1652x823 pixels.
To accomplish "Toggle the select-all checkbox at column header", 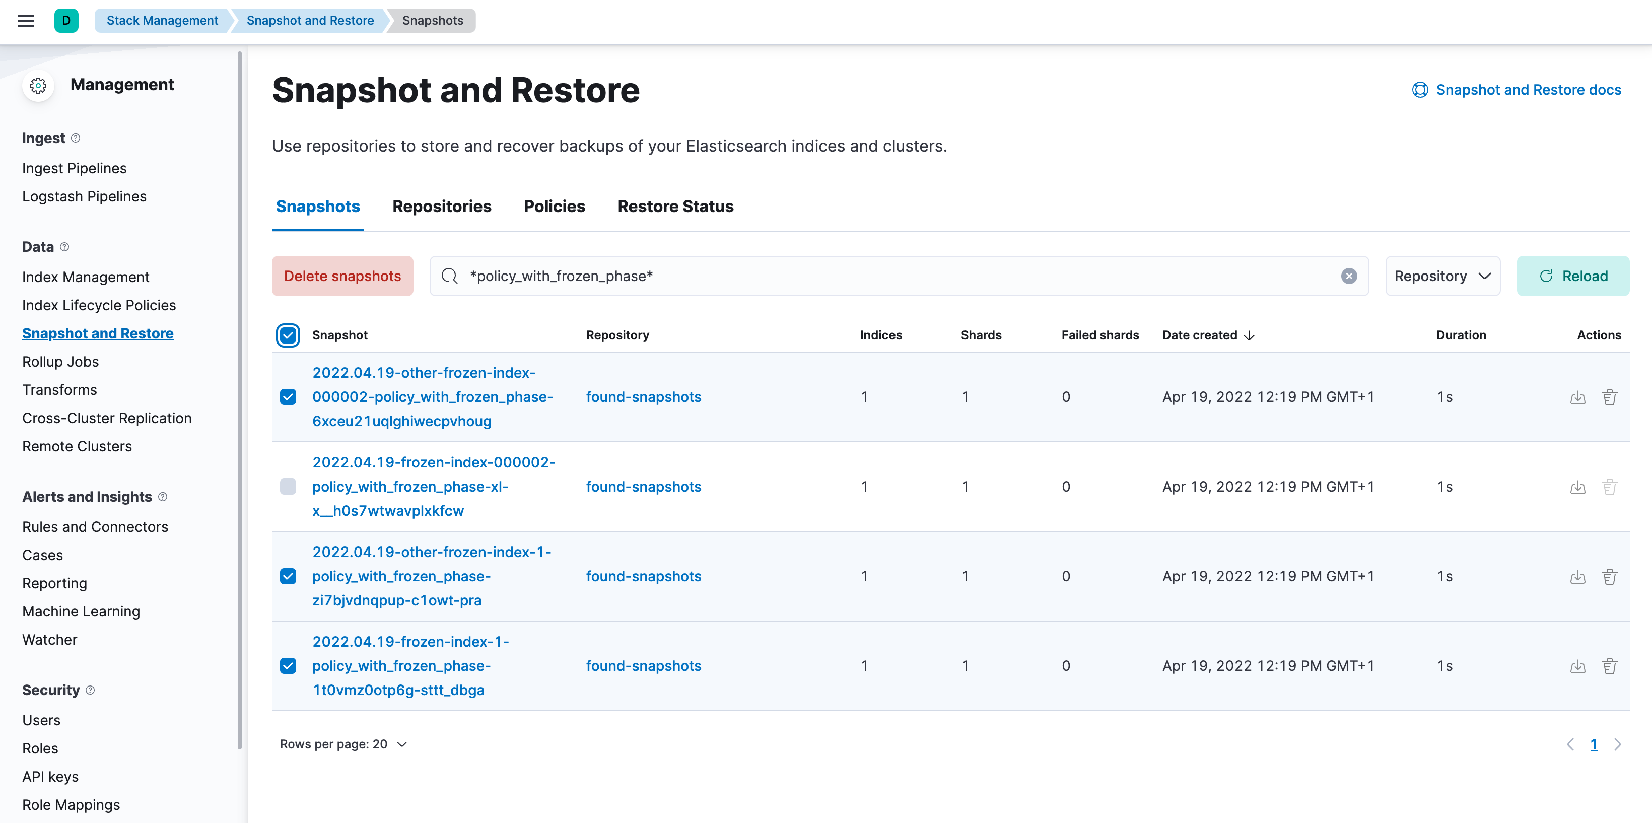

---

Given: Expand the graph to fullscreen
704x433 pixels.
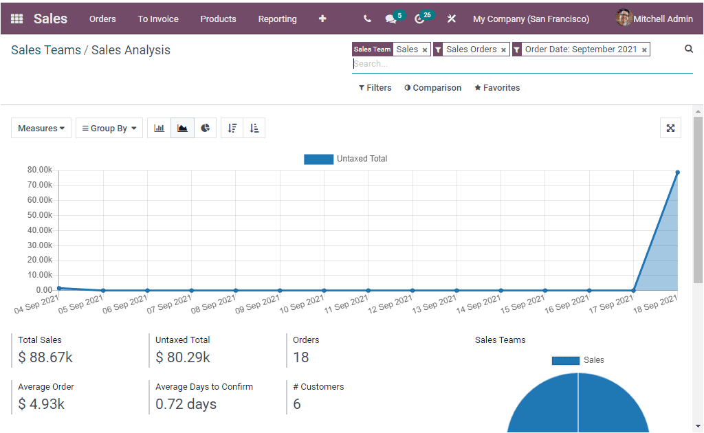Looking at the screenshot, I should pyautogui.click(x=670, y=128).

* * *

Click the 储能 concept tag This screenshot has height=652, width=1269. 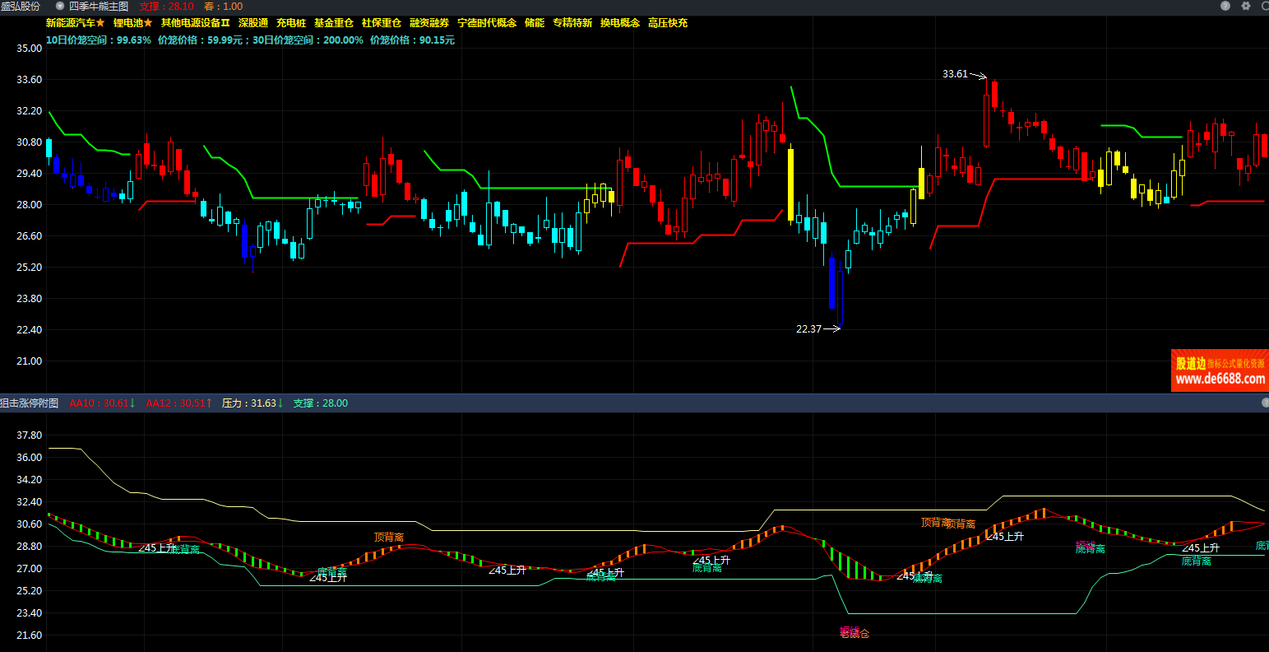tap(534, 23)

• **Request**
Reproduce word for word the part of the records that opens with the line containing "Given: Expand the graph to fullscreen" and closes with the line containing "Looking at the", leaving the pictures out.

• **The completed task**
Given: Expand the graph to fullscreen
704x433 pixels.
Looking at the screenshot, I should pyautogui.click(x=670, y=128).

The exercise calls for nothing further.